C.N. Douglas, comp. Forty Thousand Quotations: Prose and Poetical. 1917.
Quacks
Quacks pretend to cure other men’s disorders, but fail to find a remedy for their own.
Take the humbug out of this world, and you haven’t much left to do business with.
Out, you impostors, quack-salving, cheating mountebanks! Your skill is to make sound men sick, and sick men kill.
We do not think it necessary to prove that a quack medicine is poison; let the vender prove it to be sanative.
When a man puts on a character he is a stranger to, there is as much difference between what he appears and what he is in reality as there is between a visor and a face.

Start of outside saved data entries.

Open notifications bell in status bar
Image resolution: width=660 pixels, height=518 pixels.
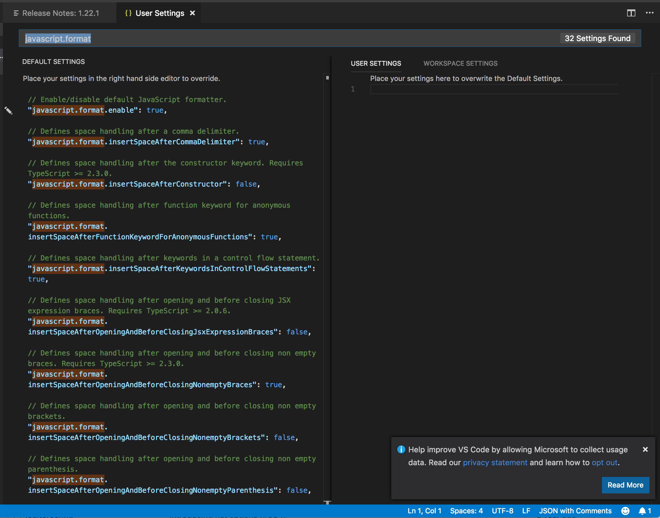click(x=642, y=511)
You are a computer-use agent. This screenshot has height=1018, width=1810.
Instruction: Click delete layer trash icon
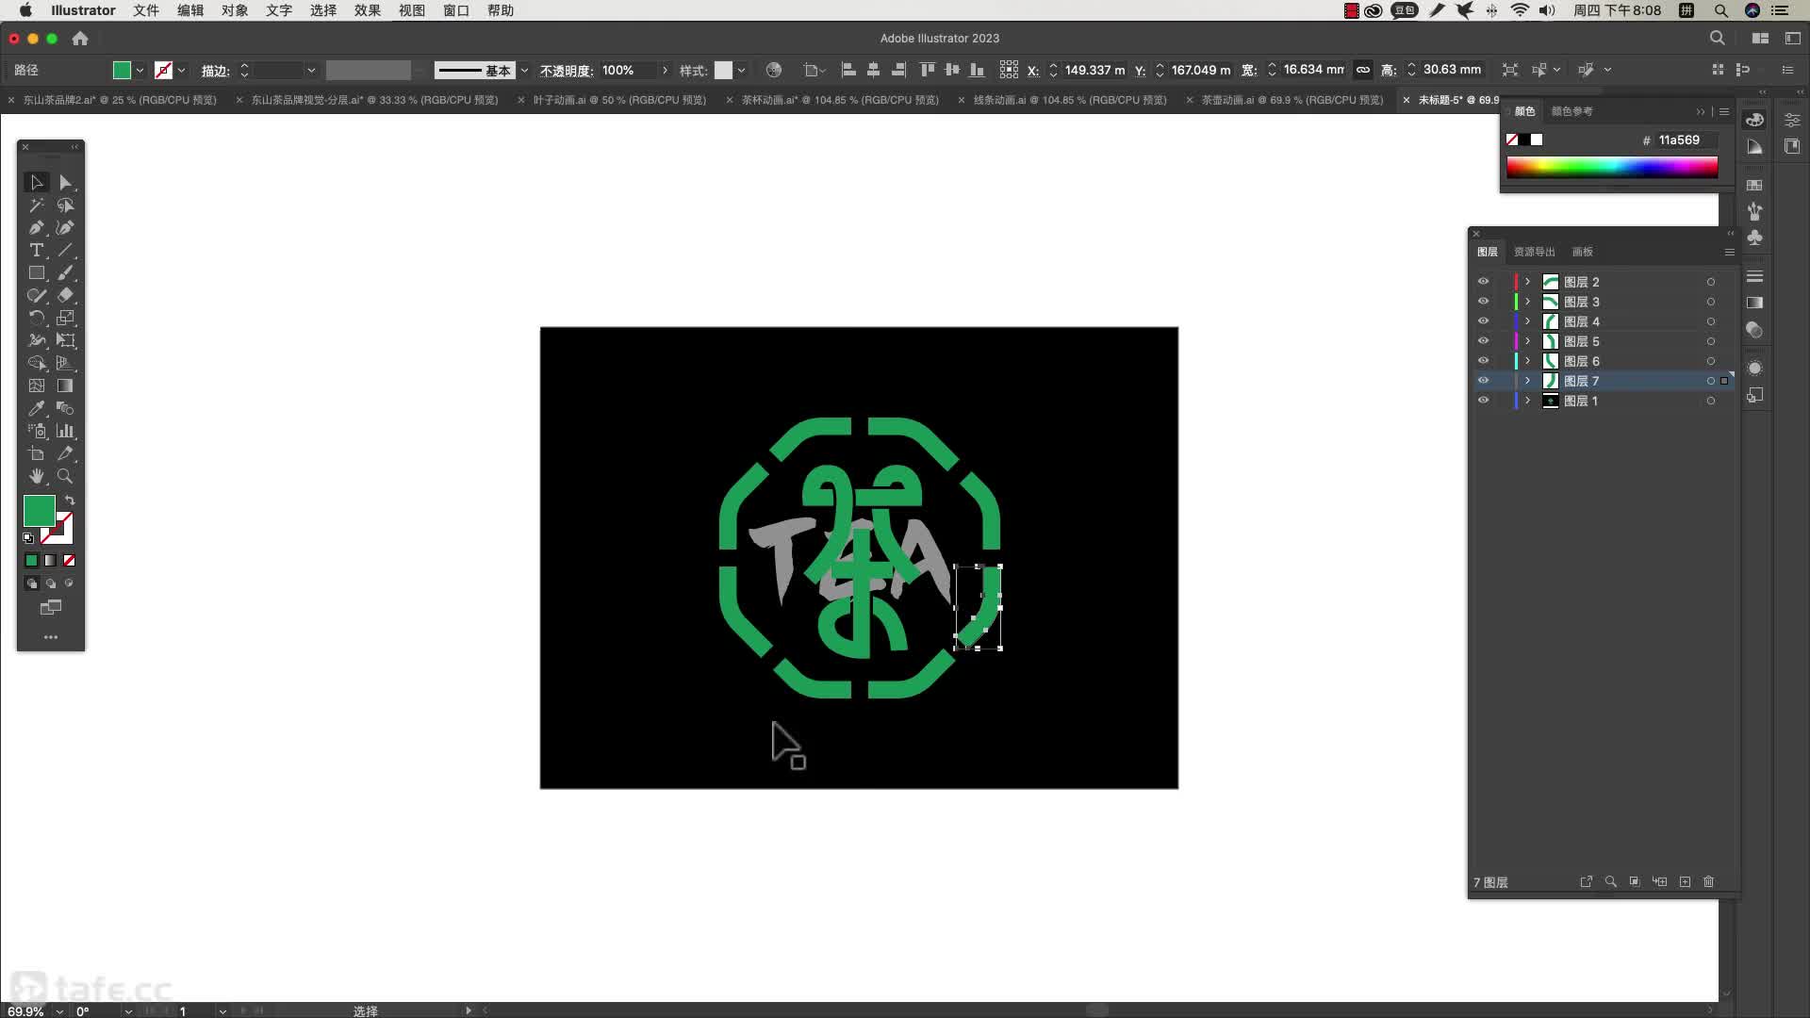(1708, 881)
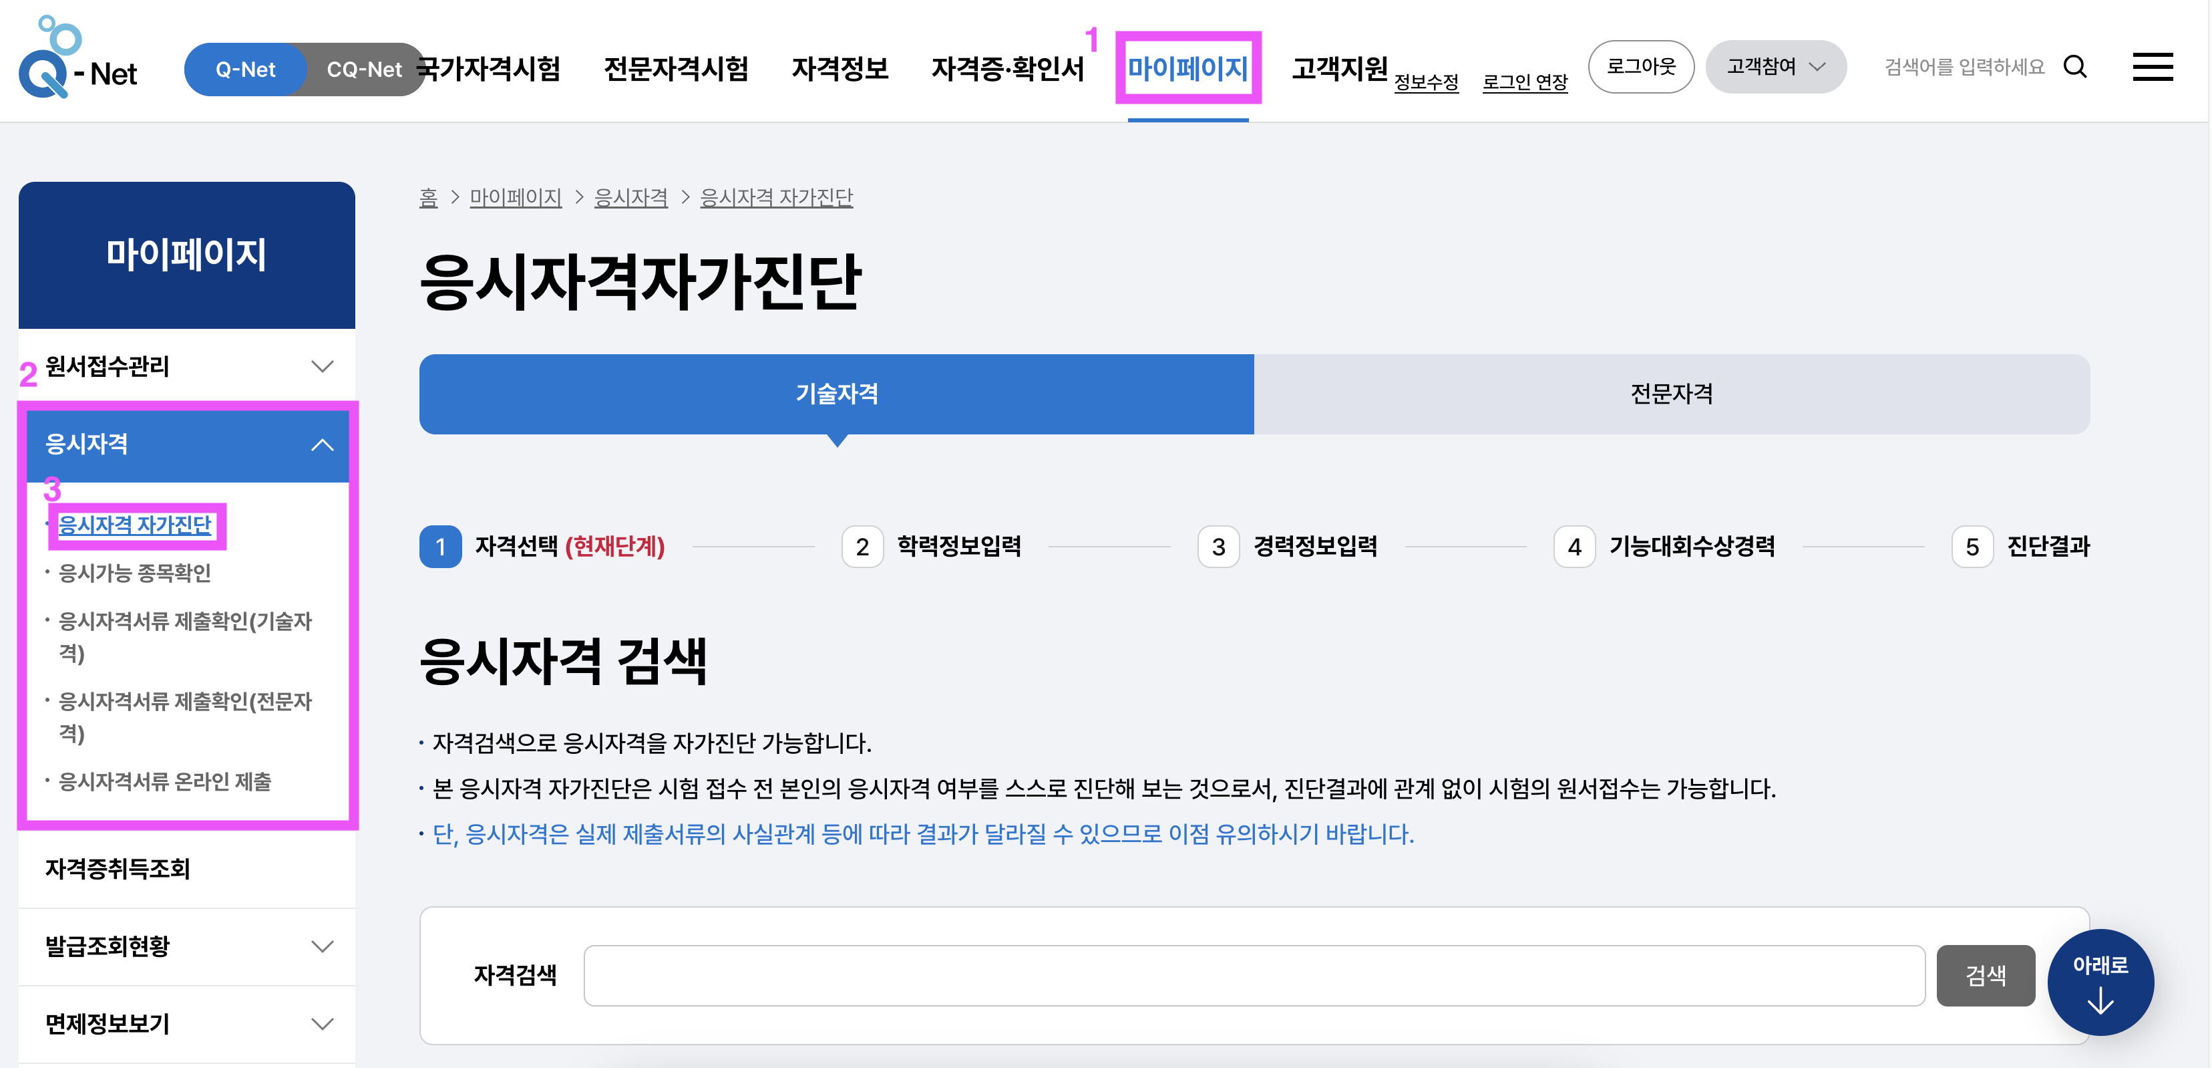Select the 전문자격 tab
The width and height of the screenshot is (2212, 1068).
(x=1670, y=394)
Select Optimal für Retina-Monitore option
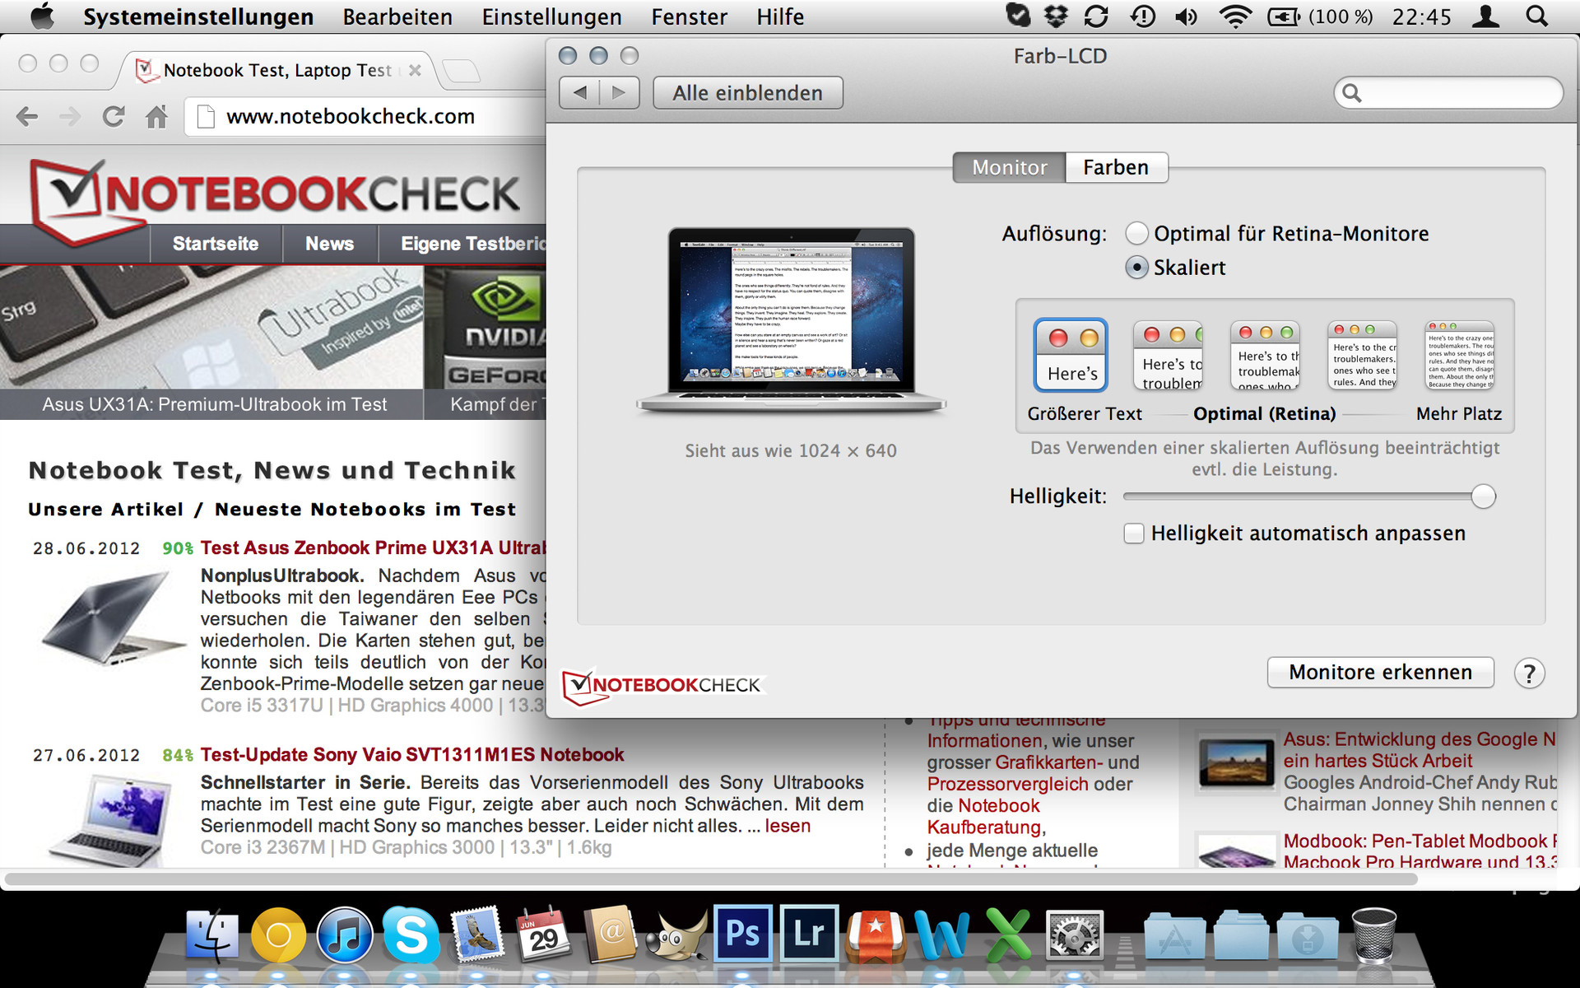1580x988 pixels. pos(1136,234)
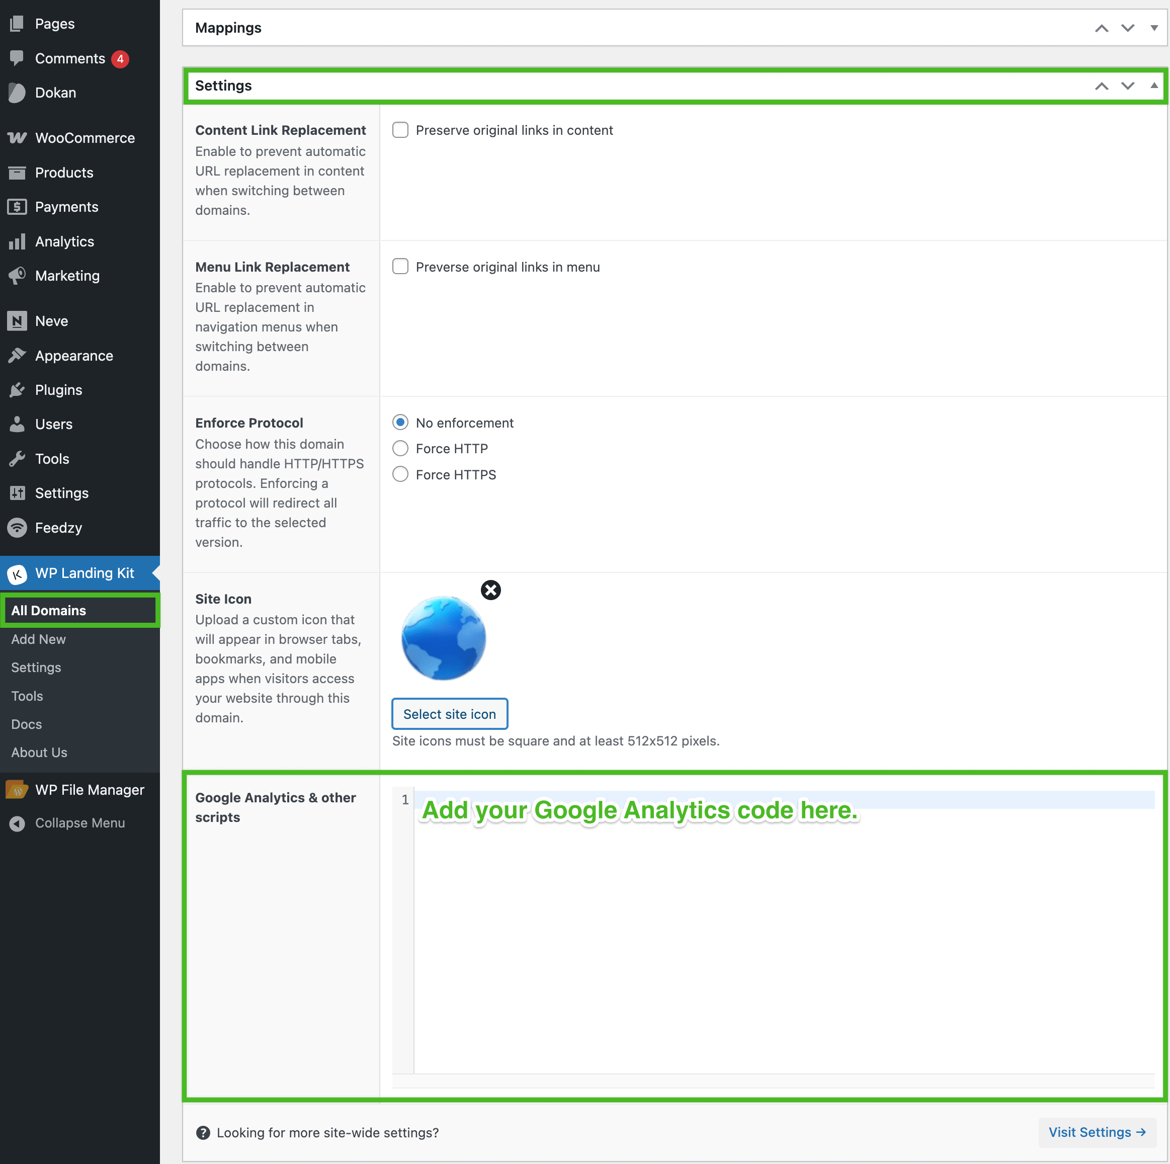Enable Preserve original links in content
The height and width of the screenshot is (1164, 1170).
[400, 130]

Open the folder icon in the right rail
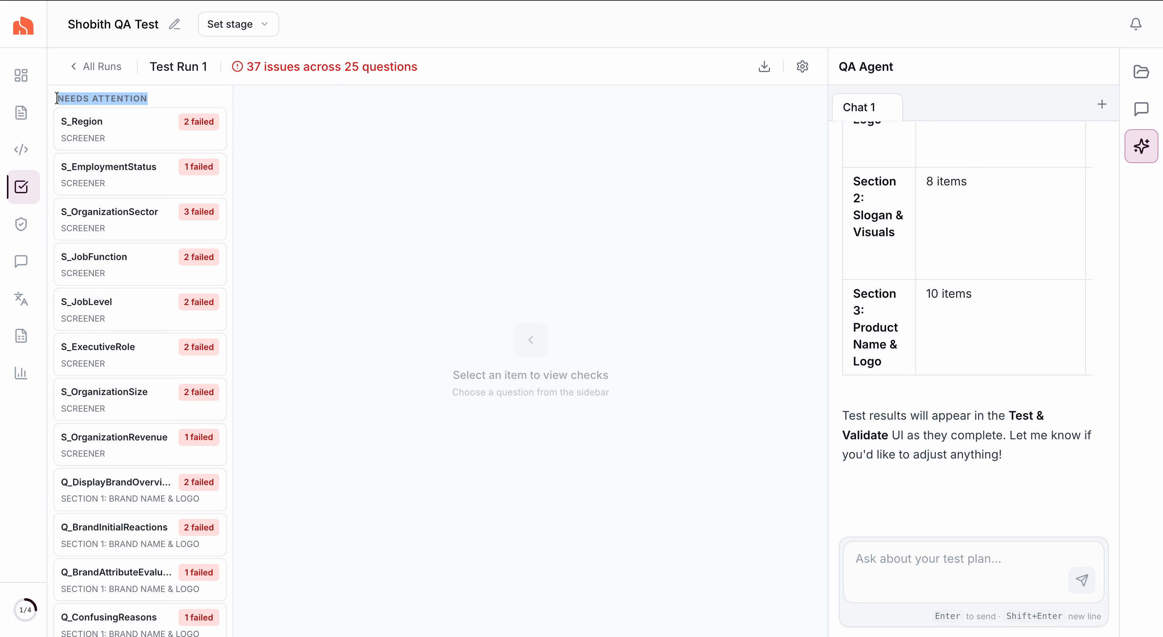tap(1141, 72)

Nothing more strikingly betrays the credulity of mankind than medicine. Quackery is a thing universal, and universally successful. In this case it becomes literally true that no imposition is too great for the credulity of men.
“To elevate and surprise” is the great art of quackery and puffing; to raise a lively and exaggerated image in the mind, and take it by surprise before it can recover breath.
Heroes have gone out; quacks have come in; the reign of quacks has not ended with the nineteenth century. The sceptre is held with a firmer grasp; the empire has a wider boundary. We are all the slaves of quackery in one shape or another. Indeed, one portion of our being is always playing the successful quack to the other.